As you know, Randy Richardson and I presented last weekend at the International Symposium of Online Journalism, an event that served up some provocative questions and some delicious artifacts from the fast-evolving online news landscape. For my students in Introduction to Digital Communication and, to a lesser extent, for those in Editing and Media Law, here is a roundup of some of the symposium’s greatests hits.
Before I roll on, I do want to post to an abstract of our presentation on how credibility is changing for news and information online, as compared to credibility as it has traditionally been understood for legacy news media. Randy’s and my punchline: identification is an important new/old dimension to credibility online. It’s new because traditional paradigms of journalistic credibility do not incorporate or refer to it. Old because the notions of identification in persuasion, including its subsets of transparency, authenticity, shared perspective and common enemy, have been staples of rhetorical theory for decades. ‘Nuf said for now. Want more? Look for the article in an upcoming communication journal.
MediaStorm’s Zakouma multimedia
Perhaps the most transcendant moment of the symposium for me was Brian Storm’s presentation on multimedia storytelling. His company, MediaStorm, produces long-form multimedia packages, including one for National Geographic on the Zakouma elephant refuge in Chad. Folks should visit the MediaStorm homepage if for no other reason than to interact with its opening screens. Completely intuitive, and multi-channel, the site makes quite a first impression, one consistent with the identity and misssion of the company.
The Zakouma package in my mind represents digital storytelling at its best. Look for the use of still images, which you can gaze at and linger on, along with videography. Note the incorporation of the photographer’s and videographer’s own reactions and reflections. This is transparency and identification. This is agreeing with viewers that objectivity is a false ideal. These guys saw it up close, and they are professional storytellers and journalists. Their narrative is a critical dimension to the story, and our interaction with it. Of course, the photography is world-class.
We should also see how National Geographic took the varied, abundant content gathered by the Zakouma team and used it to build news stories, photo packages and video packages, all in addition to the stunning magazine piece that ties it all together. The reader can decide how much or how little to access.
Jeff Jarvis, Buzzmachine.com
Jarvis’s presentation on why he’s a cockeyed optimist (a quote of him on Frontline’s Newswar program) included this takeaway, borrowing from Boolean search terms: “We should be thinking ‘AND’ and not ‘OR’ in providing news. More, not less. New, not old.”
News organizations should do what they do best and link to the rest, he admonished, citing the Washington Post’s coverage of the Walter Reed Medical Center fiasco.
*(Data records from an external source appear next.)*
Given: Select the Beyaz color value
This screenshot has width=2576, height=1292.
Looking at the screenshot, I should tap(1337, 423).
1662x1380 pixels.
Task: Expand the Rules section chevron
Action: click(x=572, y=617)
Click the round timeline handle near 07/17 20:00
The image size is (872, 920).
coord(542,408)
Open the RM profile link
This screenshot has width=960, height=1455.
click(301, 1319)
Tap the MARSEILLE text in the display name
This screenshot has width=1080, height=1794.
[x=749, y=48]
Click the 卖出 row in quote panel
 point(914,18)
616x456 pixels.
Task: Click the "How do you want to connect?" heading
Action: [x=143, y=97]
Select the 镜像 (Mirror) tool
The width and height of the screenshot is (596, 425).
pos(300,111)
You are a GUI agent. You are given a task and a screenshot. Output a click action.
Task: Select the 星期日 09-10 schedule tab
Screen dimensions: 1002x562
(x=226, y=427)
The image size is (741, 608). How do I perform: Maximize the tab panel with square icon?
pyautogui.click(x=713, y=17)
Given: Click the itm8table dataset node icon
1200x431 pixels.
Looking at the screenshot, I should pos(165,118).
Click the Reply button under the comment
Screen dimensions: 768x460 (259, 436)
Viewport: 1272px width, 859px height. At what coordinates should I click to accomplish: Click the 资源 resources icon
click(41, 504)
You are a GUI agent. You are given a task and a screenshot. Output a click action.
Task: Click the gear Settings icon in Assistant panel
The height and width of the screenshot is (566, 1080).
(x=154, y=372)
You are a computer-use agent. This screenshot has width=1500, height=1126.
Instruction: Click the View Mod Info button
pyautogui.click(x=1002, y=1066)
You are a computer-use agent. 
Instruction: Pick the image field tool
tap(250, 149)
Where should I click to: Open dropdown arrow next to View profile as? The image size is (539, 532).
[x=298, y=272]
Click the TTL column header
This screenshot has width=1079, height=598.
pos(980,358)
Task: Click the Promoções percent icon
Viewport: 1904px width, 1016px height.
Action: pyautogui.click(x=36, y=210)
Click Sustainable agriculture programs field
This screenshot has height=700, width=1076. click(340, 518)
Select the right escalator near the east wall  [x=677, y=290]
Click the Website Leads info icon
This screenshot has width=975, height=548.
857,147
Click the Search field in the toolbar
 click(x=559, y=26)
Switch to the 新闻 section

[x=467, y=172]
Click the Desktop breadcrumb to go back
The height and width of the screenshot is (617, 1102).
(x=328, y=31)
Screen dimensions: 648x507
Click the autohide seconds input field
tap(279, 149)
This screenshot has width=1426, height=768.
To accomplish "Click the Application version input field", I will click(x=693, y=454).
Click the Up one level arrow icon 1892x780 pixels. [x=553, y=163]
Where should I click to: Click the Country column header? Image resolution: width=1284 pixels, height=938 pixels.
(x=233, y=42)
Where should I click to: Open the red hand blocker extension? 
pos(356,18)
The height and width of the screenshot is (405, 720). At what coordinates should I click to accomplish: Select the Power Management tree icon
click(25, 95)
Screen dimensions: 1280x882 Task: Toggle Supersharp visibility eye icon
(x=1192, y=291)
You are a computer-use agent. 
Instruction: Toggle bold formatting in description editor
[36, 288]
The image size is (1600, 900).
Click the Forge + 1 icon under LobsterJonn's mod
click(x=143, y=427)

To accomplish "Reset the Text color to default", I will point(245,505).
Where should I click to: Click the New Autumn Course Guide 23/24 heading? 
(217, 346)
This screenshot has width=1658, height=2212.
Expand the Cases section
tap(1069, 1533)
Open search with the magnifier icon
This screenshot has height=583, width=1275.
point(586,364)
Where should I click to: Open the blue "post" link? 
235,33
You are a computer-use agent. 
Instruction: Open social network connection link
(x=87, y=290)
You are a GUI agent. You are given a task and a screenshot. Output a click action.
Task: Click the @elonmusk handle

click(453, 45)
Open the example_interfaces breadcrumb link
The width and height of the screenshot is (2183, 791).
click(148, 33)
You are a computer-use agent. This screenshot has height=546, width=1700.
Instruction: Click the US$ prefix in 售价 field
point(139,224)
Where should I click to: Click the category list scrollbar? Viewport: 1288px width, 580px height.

The New York Times should not have to make any apologies for getting beat on the story, and it should not follow behind and do essentially the same story. Stick to what it does best, but link to the Post’s Walter Reed coverage.
I also really liked his idea, supported by what the News-Press is doing in Ft. Meyers, Fla., of crowdsourcing government, including podcasts of every open meeting. Podcast Sunshine! (The News-Press crowdsourced an investigation into city malfeasance in awarding bids, seeking readers’ help on the story on the front end. Among the documents readers turned up? A 387-page city audit.)
Jarvis also rightly pointed to NewAssignment.net, a venture spearheaded by one of my heroes in higher ed, Jay Rosen at NYU. The premise is to slice up a story into pieces that the crowd can divide and conquer. Jarvis’s descriptions made me think of ants, which are helpful in understanding crowdsourcing. Ants can find sugar on the kitchen counter in minutes because there are so many of them and because they operate locally, in a decentralized fashion.
Web 2.0 social networking is getting a great deal of attention, and with that attention always comes the profit motive. How can we make money off of what people are doing online? Jarvis shared this gold nugget from the Davos conference, in which a big media publisher asked FaceBook founder Mark Zuckerberg: “How can I create what you have? How can I create community?” Zuckerberg’s response: “You can’t.” His point, important for my Online Community class, is that FaceBook did not create community, it merely enables the community people already have. The community was already there on college campuses throughout the country. Zuckerberg came up with a way to enable and empower them, an “elegant organization” and communication tool.
Finally, I liked Jarvis’s play on the WWJD bracelet phenomenon. When asking how to monetize news online, how to make money, the question should be: WWGD? What would Google do? Micromarketing. Targeted marketing. Re-think our relationship to the market by looking not to the Pradas of the world, the million-dollar accounts, but to the thousands of $100 accounts. As a speaker said on Day 2 of the conference (I forget which one), “destination sites can’t match long tail activity.” Think small. Think many. WWGD?